Your instructions: Take the lines below beginning at the line that has "Task: Open the Segment filter dropdown" and stopping after the line that has "Task: Select the Xiaomi brand icon", and print them exactly as they are, with no other lines.

Exercise material:
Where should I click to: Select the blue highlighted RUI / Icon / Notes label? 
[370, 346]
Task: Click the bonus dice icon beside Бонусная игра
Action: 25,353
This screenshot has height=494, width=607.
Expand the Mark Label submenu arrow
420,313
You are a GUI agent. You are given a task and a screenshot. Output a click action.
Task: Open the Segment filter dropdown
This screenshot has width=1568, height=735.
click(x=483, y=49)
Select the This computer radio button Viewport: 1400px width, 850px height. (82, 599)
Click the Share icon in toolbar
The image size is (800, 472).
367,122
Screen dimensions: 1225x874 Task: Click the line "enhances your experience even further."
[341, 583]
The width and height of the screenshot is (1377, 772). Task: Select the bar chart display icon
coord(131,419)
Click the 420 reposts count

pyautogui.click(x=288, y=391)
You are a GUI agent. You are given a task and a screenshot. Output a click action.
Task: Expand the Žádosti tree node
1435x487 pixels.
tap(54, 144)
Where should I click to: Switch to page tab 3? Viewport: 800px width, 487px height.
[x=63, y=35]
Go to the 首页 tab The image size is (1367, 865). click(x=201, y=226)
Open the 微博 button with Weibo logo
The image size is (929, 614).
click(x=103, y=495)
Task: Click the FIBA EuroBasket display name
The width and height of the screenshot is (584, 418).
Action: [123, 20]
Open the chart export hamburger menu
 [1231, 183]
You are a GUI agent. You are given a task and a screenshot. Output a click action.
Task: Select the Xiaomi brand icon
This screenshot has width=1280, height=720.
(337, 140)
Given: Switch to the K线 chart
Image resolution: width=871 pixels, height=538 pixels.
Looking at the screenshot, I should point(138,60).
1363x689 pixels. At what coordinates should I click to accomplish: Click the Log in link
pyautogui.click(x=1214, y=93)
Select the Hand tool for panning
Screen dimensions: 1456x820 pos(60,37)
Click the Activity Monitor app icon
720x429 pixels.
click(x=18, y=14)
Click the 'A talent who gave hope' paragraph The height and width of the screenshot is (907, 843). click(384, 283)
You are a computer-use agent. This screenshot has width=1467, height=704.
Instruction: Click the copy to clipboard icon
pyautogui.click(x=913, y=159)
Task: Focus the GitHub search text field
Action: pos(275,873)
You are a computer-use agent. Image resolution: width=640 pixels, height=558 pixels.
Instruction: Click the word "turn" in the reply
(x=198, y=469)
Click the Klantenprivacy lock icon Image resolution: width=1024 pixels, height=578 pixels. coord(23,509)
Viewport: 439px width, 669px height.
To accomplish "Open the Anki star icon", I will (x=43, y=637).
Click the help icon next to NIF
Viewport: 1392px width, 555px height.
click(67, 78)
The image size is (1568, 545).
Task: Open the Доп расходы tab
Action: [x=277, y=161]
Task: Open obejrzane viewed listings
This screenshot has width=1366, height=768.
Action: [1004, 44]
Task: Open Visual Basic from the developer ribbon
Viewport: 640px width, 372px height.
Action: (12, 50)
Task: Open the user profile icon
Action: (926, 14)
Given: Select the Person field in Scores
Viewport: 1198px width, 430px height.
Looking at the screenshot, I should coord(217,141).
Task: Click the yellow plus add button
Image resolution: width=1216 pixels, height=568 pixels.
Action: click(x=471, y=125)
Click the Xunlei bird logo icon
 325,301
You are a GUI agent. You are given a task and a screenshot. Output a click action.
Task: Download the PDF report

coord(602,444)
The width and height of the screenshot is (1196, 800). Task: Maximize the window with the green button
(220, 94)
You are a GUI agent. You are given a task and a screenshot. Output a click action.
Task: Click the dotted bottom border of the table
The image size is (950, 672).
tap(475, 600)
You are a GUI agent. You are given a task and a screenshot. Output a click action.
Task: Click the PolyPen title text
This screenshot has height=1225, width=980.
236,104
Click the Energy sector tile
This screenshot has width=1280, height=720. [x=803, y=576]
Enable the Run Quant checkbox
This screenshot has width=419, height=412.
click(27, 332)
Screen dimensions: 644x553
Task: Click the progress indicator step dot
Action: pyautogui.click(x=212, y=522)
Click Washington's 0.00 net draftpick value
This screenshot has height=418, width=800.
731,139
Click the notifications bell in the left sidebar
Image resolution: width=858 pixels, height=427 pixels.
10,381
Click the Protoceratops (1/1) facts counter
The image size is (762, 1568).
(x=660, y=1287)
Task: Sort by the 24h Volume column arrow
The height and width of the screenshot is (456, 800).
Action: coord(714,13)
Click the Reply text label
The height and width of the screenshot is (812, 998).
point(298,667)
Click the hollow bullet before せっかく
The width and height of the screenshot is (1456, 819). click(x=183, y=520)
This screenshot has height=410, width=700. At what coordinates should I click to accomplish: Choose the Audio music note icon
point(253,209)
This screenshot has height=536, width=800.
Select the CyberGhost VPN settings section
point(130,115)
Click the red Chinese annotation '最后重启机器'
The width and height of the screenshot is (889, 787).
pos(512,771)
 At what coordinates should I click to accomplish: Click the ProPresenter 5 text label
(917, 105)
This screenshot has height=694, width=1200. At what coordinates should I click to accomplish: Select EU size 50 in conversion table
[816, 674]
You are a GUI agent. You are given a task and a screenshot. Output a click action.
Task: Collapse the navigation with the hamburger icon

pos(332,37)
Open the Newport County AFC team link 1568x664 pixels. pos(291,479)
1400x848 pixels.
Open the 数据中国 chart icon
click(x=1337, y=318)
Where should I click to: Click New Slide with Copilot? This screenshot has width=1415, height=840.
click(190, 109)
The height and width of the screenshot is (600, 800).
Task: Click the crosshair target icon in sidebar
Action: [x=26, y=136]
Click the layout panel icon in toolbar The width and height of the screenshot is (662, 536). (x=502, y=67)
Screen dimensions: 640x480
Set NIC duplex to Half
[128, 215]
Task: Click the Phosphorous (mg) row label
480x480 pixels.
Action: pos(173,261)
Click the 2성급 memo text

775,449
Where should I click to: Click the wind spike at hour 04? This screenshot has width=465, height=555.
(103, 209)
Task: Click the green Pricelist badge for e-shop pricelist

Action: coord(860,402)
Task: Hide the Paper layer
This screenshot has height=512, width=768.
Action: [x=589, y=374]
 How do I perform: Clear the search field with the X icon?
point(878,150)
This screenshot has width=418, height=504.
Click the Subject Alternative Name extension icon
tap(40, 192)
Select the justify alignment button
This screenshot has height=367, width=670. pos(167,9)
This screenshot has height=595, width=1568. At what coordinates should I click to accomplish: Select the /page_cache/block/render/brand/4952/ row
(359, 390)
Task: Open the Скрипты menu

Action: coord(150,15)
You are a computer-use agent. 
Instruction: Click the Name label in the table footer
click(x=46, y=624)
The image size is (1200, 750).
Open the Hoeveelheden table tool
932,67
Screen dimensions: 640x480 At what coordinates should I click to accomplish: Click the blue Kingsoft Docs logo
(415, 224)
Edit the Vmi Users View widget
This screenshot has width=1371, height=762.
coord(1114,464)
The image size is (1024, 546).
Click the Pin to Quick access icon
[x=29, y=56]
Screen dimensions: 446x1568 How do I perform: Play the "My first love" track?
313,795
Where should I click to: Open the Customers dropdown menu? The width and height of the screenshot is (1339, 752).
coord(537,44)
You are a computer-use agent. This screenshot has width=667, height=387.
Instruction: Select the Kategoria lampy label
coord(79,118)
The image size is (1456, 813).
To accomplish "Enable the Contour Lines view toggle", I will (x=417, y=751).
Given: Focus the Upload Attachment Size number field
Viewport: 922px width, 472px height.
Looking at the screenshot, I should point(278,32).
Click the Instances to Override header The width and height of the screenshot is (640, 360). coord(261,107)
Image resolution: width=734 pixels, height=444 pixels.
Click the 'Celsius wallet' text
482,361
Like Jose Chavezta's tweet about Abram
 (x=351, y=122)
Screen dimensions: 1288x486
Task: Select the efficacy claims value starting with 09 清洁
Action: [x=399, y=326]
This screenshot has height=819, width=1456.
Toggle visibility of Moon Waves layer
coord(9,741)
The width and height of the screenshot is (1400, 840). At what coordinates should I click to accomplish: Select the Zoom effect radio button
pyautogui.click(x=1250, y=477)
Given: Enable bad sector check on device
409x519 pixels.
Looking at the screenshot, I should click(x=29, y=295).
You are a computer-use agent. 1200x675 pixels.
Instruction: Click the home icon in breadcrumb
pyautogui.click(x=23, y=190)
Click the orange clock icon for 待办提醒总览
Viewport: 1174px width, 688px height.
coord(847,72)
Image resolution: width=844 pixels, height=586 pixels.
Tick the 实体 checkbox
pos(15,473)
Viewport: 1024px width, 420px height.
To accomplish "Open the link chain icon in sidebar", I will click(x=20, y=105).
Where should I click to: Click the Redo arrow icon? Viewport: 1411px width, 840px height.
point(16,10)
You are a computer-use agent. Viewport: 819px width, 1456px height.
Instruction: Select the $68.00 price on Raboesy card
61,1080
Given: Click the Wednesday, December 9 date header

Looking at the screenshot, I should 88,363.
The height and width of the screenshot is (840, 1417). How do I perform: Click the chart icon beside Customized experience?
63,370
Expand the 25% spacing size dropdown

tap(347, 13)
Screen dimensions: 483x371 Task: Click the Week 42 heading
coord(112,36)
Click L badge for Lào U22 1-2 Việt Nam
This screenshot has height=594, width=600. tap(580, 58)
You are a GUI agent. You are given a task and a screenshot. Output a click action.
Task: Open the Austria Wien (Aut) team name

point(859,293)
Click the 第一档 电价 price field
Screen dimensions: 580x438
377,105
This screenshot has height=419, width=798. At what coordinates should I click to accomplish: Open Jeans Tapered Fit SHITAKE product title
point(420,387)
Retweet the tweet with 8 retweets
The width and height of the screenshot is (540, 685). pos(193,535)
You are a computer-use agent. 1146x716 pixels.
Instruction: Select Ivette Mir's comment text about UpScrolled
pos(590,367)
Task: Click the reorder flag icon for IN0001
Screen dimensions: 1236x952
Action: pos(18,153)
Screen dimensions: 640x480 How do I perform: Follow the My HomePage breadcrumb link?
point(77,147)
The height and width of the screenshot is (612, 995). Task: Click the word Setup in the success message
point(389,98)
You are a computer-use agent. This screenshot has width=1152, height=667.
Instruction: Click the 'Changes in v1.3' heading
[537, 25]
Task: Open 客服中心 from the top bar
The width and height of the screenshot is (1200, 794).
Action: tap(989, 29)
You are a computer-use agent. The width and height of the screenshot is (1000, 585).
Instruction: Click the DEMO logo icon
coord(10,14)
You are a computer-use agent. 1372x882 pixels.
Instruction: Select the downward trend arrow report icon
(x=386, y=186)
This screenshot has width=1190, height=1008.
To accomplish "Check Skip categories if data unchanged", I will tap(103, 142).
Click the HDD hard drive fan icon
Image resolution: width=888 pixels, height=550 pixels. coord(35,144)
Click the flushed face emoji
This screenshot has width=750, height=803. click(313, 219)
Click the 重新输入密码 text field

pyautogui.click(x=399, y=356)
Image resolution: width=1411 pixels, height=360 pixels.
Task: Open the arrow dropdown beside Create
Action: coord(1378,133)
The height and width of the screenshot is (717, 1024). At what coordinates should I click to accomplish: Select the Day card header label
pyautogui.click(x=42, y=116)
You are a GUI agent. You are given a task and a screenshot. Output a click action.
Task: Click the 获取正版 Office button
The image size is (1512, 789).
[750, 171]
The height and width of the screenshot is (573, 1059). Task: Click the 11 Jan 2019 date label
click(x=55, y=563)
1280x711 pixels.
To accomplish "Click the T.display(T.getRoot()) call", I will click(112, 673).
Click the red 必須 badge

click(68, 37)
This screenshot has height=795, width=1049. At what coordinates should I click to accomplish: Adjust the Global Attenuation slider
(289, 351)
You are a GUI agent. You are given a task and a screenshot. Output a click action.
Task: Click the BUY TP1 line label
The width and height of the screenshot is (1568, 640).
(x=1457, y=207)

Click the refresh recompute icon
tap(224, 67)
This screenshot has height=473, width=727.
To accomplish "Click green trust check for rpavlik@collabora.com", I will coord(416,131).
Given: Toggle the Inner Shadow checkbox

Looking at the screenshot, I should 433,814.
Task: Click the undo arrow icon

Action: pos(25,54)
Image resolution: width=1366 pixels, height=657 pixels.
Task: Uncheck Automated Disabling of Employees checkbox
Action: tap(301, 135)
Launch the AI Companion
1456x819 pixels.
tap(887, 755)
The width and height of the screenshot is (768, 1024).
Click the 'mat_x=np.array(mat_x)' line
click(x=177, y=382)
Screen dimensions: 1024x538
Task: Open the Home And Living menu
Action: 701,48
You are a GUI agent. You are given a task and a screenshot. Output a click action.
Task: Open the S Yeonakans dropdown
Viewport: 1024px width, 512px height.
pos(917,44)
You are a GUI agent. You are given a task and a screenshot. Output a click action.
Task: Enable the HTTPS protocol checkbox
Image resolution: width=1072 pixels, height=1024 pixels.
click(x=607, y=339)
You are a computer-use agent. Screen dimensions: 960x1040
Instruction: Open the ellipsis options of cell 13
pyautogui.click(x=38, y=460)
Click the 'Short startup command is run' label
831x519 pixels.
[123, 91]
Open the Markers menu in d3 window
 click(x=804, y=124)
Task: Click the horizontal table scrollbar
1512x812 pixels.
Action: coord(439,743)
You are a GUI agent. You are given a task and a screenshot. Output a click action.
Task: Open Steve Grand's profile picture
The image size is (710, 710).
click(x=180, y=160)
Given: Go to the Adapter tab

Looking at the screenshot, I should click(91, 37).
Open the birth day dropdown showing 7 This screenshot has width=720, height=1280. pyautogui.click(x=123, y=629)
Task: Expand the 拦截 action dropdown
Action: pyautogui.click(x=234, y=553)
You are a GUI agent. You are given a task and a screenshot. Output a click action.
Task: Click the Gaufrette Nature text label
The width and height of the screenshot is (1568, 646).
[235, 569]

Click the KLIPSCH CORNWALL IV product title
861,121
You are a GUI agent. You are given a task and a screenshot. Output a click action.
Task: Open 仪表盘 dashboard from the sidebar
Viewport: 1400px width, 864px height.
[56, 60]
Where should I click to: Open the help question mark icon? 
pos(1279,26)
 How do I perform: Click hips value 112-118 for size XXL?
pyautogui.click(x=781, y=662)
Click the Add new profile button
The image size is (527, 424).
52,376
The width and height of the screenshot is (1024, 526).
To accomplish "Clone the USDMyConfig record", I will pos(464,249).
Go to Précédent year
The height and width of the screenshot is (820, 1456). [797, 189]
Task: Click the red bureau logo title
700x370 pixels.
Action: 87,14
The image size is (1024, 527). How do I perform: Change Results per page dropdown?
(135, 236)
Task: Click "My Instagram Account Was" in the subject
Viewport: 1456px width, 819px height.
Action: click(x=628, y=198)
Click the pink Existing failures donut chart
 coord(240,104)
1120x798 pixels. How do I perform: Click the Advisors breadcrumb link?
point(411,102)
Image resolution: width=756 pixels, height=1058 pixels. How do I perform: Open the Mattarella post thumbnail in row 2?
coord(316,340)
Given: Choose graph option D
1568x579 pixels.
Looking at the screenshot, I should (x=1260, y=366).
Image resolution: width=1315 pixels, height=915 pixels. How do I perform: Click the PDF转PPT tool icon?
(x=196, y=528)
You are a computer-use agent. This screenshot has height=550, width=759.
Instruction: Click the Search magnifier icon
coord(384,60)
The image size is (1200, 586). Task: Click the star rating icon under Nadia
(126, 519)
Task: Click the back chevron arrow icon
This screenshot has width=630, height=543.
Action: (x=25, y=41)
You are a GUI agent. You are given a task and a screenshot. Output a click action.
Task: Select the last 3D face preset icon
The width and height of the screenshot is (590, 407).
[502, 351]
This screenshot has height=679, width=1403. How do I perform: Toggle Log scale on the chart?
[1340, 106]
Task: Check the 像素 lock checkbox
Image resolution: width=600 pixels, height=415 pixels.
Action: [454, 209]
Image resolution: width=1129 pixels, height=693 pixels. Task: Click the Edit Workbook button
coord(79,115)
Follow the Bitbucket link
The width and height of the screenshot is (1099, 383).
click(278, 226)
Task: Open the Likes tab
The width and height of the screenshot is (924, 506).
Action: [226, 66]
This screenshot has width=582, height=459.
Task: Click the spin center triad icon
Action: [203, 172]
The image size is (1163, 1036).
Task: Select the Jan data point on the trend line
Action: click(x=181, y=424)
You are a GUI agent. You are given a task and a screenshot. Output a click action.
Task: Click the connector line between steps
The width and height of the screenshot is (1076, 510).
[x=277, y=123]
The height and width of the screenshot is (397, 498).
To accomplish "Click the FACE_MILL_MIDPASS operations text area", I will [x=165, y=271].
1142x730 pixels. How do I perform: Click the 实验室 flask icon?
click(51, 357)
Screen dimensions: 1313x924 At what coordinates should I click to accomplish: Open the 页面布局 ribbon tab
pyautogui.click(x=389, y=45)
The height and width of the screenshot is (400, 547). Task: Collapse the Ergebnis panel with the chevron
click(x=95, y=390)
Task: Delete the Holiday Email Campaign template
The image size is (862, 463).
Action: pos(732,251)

Result below:
Task: Open the Segment filter dropdown
This screenshot has width=1568, height=735.
click(x=483, y=49)
Select the This computer radio button Viewport: 1400px width, 850px height. (82, 599)
Click the Share icon in toolbar
The image size is (800, 472).
367,122
Screen dimensions: 1225x874 Task: Click the line "enhances your experience even further."
[341, 583]
The width and height of the screenshot is (1377, 772). Task: Select the bar chart display icon
coord(131,419)
Click the 420 reposts count

pyautogui.click(x=288, y=391)
You are a GUI agent. You are given a task and a screenshot. Output a click action.
Task: Expand the Žádosti tree node
1435x487 pixels.
tap(54, 144)
Where should I click to: Switch to page tab 3? Viewport: 800px width, 487px height.
[x=63, y=35]
Go to the 首页 tab The image size is (1367, 865). click(x=201, y=226)
Open the 微博 button with Weibo logo
The image size is (929, 614).
click(x=103, y=495)
Task: Click the FIBA EuroBasket display name
The width and height of the screenshot is (584, 418).
Action: [123, 20]
Open the chart export hamburger menu
 [1231, 183]
You are a GUI agent. You are given a task and a screenshot. Output a click action.
Task: Select the Xiaomi brand icon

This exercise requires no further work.